I Dazai się rozłączył.

-Co Dazai chciał przez to powiedzieć.- zapytał Atsushi.

-Chciał powiedzieć że mamy odzielic się łóżkiem.- wyjaśnił Akutagawa- Ja zajmuje prawą stronę.

-Dobrze. Więc lewa jest moja.

##########################

(Następnego dnia, rano)

Akutagawa prawie przez całą noc nie zmrużył oka. Atsushi nie dość że gadał przez sen, to jeszcze wiercił się i ciągle sciągał z niego kołdrę.

Teraz była szusta rano. Atsushi i Akutagawa jedli śniadanie omawiając plan.

Brzmiał on następująco:

•Wchodzą na imprezę i szukają Anglika.

•Potem Atsushi go odciąga od tłumów w umówione miejsce

•Akutagawa zabija Anglika i szybko zwiewają.

-Tylko jak uwiodę tego Anglika?- zapytał zarumieniony Atsushi

-Po prostu udawaj nieśmiałą blondynkę i złapie haczyk.

Akutagawa skończył swoje śniadanie i zadzwonił po obsługę żeby zabrali brudne naczynia.
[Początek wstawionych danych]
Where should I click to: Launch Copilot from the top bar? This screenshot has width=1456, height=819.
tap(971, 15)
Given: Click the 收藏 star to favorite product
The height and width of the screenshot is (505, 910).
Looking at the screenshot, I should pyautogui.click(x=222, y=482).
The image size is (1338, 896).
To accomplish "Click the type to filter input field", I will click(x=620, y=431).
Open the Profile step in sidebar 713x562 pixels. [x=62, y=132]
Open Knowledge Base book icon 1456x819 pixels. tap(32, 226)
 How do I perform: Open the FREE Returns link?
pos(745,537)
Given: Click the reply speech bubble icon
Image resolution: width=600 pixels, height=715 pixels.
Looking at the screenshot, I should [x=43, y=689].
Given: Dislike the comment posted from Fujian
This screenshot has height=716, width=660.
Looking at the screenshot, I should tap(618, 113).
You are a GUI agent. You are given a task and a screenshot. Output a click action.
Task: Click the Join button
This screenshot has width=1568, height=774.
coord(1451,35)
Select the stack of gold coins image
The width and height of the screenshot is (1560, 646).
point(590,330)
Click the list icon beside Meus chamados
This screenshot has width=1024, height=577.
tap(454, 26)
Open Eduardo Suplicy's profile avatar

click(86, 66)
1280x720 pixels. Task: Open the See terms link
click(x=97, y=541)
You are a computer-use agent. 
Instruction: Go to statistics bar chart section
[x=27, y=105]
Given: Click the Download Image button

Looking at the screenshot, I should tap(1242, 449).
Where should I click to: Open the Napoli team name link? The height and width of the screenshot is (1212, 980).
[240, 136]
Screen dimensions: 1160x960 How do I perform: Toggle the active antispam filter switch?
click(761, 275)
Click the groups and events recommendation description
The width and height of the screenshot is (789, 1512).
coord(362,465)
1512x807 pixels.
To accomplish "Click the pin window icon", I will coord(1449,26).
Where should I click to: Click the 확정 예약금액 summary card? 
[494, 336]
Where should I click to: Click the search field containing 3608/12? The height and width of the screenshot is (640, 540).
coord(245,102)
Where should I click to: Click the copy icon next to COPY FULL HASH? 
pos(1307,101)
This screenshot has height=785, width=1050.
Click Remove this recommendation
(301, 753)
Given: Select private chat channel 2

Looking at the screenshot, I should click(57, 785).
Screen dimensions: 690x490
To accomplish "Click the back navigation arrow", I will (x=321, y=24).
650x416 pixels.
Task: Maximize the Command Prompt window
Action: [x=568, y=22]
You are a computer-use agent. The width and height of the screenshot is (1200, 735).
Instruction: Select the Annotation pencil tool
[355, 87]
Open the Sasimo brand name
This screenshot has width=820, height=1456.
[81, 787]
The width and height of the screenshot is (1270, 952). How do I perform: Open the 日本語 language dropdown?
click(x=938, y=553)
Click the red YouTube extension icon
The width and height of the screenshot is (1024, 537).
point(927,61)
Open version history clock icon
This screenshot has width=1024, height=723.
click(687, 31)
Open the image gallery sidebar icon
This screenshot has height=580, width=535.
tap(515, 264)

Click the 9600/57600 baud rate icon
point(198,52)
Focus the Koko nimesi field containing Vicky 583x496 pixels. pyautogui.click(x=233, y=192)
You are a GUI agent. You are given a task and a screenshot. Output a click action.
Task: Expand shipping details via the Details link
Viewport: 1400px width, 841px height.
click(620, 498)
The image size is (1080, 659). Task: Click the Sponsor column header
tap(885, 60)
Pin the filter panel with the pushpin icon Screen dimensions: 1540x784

-Teraz schowaj się w łazience i włącz prysznic. Nie chce mieć żadnych przypadkowych ofiar.-powiedział Akutagawa.

-D-dobrze.

Atsushi schował się w łazience. Po tym jak obsługa wyszła Akutagawa powiedział że Atsushi może wyjsć z kryjówki.

##########################

(Po południu)

Teraz rozpętało się piekło. Atsushi nie umiał zrobić sobie makijażu ani pomalować paznokci. Akutagawa się wściekał, bo nie pomyślał o tym żeby wcześniej pójść z Atsushim do kosmetyczki. Teraz było tylko jedno rozwiązanie. Zadzwonić do Dazaia i zapytać jak robi się makijaż. Dazai już był na kilku takich misjach z Chuuyą, więc chyba ma jakieś doświadczenie.

-"Czemu teraz dzwonicie?"

-Dazai-san mamy problem. Czy wiesz jak robić makijaż?

-"Tak."

-To proszę pomórz.

Po pół godzinie Atsushi miał jako taki makijaż. Pomalowanie paznokci sobie odpuścili. Niebieska sukienka do łydek idealnie pasowała, a czarne puchate bolerko maskowało brak biustu. Loki blond peruki luźno opadały na ramiona i dodawały Atsushiemu uroku.

Akutagawa ubrał się tym razem w garnitur.

Wyszli przed hotel, gdzie czekała na nich czarna, luksusowa limuzyna.